Можно было попробовать убить Приму: да, порой она думала и об этом. Собраться с силами и заставить ее забить себе в глотку деревянный, отполированный мягкой плотью огромный страпон, а в придачу еще засунуть туда же булавку с цветочной головкой. Или еще проще: удар ножом, битой, накинутая на шею удавка, чтобы не пришлось устраивать нелепых магических поединков и меряться инфернальным могуществом. Это могло бы сработать, но что дальше? Сменить свое имя с Альтеры на Приму, или вовсе на какую-нибудь Экселленту, стать Хозяйкой и Госпожой, раскорячиваться над алтарем, чувствуя, как горячие языки сестер лезут в зад, пока рядом в металлическом баке варится тельце очередного младенца? Никакого стремления к этому она не испытывала. К тому же Валерия сомневалась, что сможет убить подругу, которую ненавидела, но продолжала любить, словно бы вопреки собственной воле.

Сдать весь ковен полиции? Понятно, что рассказам о черной магии никто бы и не подумал поверить, но достаточно было похищений и убийств малолетних детей, чтобы вся их компания, вкупе с Надеждой Петровной и ее людоедской бригадой, отправилась за решетку. Это бы тоже ничего не изменило: Валерия была уверена, что в скором времени Прима снова собрала бы всех на свободе, кроме, разумеется, доносительницы, которая вряд ли протянула бы в камере дольше недели — недавний печальный конец злополучного коммерсанта был лучшей тому иллюстрацией.

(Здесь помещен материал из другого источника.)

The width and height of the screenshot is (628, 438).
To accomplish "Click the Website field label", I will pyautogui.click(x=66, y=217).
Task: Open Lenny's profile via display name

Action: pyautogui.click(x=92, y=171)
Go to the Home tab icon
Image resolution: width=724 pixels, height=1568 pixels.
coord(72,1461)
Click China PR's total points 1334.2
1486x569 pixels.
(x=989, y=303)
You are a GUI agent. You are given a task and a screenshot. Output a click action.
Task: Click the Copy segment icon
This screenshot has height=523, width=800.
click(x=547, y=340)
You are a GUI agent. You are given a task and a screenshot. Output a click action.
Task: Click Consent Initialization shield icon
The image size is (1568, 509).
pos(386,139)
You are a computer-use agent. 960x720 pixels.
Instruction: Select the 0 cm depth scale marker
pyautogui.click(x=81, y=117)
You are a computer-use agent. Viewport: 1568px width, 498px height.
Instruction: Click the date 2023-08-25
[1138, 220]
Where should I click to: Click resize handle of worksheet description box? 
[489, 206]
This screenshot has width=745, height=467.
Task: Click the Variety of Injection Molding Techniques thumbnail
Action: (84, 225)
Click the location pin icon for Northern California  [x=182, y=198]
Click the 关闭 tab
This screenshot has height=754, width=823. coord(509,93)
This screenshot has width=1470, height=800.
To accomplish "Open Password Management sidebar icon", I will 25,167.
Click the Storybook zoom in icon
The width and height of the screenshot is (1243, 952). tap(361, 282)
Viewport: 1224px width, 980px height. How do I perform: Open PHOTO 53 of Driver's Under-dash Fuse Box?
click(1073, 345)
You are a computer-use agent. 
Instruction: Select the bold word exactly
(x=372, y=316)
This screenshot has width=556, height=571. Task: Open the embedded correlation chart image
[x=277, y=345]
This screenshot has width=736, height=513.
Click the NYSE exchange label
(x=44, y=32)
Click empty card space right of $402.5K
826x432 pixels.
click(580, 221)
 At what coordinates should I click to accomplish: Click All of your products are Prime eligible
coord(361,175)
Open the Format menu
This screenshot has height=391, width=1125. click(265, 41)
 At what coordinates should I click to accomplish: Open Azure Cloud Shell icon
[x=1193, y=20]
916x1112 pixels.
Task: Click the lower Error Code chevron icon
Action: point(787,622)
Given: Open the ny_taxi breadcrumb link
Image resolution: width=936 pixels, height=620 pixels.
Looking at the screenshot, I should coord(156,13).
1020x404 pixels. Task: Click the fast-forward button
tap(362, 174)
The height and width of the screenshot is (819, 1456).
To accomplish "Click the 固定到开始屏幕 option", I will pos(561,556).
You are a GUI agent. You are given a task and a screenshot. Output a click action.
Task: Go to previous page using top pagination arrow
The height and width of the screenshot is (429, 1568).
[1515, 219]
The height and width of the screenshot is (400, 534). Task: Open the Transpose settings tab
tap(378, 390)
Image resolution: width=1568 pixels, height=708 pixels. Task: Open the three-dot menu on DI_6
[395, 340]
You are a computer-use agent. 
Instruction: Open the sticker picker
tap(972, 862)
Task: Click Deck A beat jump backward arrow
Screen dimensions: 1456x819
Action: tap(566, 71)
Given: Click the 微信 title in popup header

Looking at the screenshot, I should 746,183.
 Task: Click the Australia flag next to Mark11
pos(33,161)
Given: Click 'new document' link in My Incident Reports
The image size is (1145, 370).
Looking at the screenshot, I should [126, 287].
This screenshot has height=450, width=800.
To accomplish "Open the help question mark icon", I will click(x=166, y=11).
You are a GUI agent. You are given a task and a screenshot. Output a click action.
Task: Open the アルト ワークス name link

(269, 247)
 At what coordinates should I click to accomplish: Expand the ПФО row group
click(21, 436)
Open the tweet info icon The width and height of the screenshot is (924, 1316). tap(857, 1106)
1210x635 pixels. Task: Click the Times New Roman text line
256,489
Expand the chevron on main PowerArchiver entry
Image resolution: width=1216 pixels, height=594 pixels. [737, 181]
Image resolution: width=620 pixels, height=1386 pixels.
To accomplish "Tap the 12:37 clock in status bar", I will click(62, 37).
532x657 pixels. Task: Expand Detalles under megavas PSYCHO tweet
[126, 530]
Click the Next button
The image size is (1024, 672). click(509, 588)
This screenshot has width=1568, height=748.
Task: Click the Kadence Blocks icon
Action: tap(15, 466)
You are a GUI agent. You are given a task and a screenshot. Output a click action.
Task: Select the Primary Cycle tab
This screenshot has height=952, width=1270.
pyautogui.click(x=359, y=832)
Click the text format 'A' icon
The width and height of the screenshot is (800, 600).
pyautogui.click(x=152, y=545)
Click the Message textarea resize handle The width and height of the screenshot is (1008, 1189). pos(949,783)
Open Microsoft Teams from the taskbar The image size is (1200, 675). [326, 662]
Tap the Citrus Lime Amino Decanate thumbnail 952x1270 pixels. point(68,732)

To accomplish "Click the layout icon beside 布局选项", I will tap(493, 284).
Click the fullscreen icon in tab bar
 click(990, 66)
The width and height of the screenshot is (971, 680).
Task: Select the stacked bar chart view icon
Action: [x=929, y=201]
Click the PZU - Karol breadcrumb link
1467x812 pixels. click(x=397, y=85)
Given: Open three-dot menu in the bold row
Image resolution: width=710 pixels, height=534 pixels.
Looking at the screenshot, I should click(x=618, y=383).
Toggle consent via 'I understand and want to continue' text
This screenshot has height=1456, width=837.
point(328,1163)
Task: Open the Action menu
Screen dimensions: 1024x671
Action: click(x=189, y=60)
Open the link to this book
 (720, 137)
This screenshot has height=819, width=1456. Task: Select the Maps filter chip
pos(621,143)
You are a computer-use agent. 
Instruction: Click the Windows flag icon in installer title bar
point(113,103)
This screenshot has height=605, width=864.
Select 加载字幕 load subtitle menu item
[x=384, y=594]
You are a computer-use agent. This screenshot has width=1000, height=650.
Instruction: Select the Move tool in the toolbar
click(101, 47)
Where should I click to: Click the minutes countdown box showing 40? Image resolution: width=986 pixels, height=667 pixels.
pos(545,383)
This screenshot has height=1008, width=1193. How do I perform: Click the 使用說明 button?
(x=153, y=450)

Ни бегство, ни смерть злейшей подруги, ни уж тем более, обращение к властям не могли бы освободить Альтеру от власти истинного Господина Шабаша. Самоубийство тоже не было выходом: Валерия никак не являлась верующей в общепринятом смысле этого слова, но уж точно была знающей, и прекрасно осознавала, что за пределами жизни, прожитой так, как прожила она, все самое страшное не закончится, а как раз только начнется. Суицид был просто одним из способов бегства, но все то же проклятие последовало бы за Валерией и по другую сторону жизни.